Denormalization, where you duplicate data across multiple tables, is often used in Cassandra to avoid complex joins and ensure fast data retrieval. Composite keys, which combine multiple columns into a single key, can also be employed to efficiently organize and access related data.
These strategies help to maintain high throughput and low latency, making your Cassandra deployment more effective and responsive to query demands.
In conclusion, the generated CQL scripts and PySpark integration provide a robust framework for managing and querying large datasets in Apache Cassandra. By creating well-structured keyspaces and tables for users, ratings, movies, and genres, we ensure efficient data storage and retrieval.
The integration with PySpark allows for scalable data processing and advanced analytics, such as calculating average ratings, identifying top-rated movies, and analyzing user behaviors. These operations leverage Cassandra's distributed architecture to maintain high performance and fault tolerance.

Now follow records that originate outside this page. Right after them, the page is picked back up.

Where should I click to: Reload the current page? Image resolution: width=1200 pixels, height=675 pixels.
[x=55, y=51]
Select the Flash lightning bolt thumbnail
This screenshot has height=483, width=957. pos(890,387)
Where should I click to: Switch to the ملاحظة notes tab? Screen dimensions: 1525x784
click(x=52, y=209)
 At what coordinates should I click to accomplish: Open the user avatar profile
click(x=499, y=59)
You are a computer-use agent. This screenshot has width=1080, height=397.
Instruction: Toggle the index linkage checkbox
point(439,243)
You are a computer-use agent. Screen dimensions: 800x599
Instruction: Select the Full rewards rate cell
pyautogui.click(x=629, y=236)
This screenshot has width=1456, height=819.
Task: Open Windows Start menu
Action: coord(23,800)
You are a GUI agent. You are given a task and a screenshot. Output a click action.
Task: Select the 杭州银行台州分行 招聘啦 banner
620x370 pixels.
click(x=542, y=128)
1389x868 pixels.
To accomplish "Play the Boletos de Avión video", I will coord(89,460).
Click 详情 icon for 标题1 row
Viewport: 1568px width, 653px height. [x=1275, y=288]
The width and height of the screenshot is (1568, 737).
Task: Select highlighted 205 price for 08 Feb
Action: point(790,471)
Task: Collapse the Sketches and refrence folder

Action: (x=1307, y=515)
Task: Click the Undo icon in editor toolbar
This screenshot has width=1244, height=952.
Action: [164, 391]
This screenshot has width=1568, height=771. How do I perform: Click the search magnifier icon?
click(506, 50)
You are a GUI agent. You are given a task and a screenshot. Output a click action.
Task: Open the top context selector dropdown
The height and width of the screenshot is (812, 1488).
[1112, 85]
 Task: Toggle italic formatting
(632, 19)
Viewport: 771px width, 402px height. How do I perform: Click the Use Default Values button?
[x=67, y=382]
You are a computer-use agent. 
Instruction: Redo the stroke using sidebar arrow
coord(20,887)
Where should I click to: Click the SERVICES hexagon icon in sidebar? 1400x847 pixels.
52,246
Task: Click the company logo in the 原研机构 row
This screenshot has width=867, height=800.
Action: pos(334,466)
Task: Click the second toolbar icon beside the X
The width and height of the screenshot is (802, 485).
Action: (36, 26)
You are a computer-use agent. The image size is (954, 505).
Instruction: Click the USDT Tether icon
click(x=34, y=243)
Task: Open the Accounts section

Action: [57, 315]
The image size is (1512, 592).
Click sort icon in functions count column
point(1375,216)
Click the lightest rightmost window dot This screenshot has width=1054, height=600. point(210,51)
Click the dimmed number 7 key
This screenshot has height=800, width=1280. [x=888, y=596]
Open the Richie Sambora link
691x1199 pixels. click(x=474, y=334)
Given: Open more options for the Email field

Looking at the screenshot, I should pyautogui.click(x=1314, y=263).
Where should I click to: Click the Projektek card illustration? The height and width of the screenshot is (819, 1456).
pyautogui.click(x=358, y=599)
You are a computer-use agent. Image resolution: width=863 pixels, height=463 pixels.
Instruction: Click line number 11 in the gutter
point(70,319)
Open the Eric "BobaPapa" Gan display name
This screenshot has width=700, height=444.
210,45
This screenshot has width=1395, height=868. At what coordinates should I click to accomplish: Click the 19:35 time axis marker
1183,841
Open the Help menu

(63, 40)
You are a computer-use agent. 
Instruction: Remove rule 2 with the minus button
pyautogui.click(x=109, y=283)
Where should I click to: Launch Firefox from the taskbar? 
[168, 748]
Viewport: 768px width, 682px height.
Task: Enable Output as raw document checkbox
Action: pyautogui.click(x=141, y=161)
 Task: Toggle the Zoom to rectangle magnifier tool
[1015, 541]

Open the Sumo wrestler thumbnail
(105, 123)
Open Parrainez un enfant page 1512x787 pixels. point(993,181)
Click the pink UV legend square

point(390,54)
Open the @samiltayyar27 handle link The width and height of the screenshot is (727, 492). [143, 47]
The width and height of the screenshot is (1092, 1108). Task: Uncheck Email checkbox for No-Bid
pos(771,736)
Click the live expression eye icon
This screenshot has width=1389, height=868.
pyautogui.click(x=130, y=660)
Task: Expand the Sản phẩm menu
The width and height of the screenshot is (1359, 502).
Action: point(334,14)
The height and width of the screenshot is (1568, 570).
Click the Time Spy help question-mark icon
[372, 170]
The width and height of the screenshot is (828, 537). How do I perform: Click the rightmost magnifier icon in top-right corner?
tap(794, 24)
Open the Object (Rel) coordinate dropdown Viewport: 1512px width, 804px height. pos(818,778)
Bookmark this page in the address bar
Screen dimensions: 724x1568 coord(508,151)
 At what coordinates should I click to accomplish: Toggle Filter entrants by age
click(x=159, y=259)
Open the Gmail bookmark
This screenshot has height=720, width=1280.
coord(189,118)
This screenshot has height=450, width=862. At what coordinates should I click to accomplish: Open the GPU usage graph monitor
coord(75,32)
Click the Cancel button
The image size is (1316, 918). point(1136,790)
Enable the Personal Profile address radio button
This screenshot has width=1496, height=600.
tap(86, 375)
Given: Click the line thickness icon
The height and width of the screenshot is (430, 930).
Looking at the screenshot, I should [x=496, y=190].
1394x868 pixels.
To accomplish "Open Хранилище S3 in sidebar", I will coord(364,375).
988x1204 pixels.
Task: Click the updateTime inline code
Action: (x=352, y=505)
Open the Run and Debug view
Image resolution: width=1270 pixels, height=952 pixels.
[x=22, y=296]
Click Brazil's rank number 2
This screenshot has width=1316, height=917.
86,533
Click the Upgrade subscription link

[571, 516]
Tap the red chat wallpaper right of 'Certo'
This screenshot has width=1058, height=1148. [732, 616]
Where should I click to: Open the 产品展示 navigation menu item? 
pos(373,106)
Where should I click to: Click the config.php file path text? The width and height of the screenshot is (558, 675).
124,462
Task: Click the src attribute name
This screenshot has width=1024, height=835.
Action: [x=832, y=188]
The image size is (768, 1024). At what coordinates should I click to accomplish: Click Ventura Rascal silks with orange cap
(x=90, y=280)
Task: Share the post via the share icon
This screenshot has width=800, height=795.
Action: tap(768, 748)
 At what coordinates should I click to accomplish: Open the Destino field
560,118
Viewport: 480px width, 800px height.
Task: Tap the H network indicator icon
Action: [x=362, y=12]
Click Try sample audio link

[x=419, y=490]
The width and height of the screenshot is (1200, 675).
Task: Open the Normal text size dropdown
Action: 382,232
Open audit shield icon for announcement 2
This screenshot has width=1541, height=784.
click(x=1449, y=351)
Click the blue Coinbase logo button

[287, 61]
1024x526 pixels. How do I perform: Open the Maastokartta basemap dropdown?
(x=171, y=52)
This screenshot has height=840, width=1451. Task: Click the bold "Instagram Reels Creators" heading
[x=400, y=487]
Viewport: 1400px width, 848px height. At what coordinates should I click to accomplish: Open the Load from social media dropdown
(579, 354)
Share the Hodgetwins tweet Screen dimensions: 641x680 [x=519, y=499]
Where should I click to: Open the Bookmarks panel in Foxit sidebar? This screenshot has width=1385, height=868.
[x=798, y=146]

Moreover, the careful design of data models based on query requirements, along with appropriate replication and consistency configurations, enhances the overall reliability and responsiveness of the system. This comprehensive approach enables handling complex workloads and delivering valuable insights from the data, making it well-suited for modern, data-intensive applications.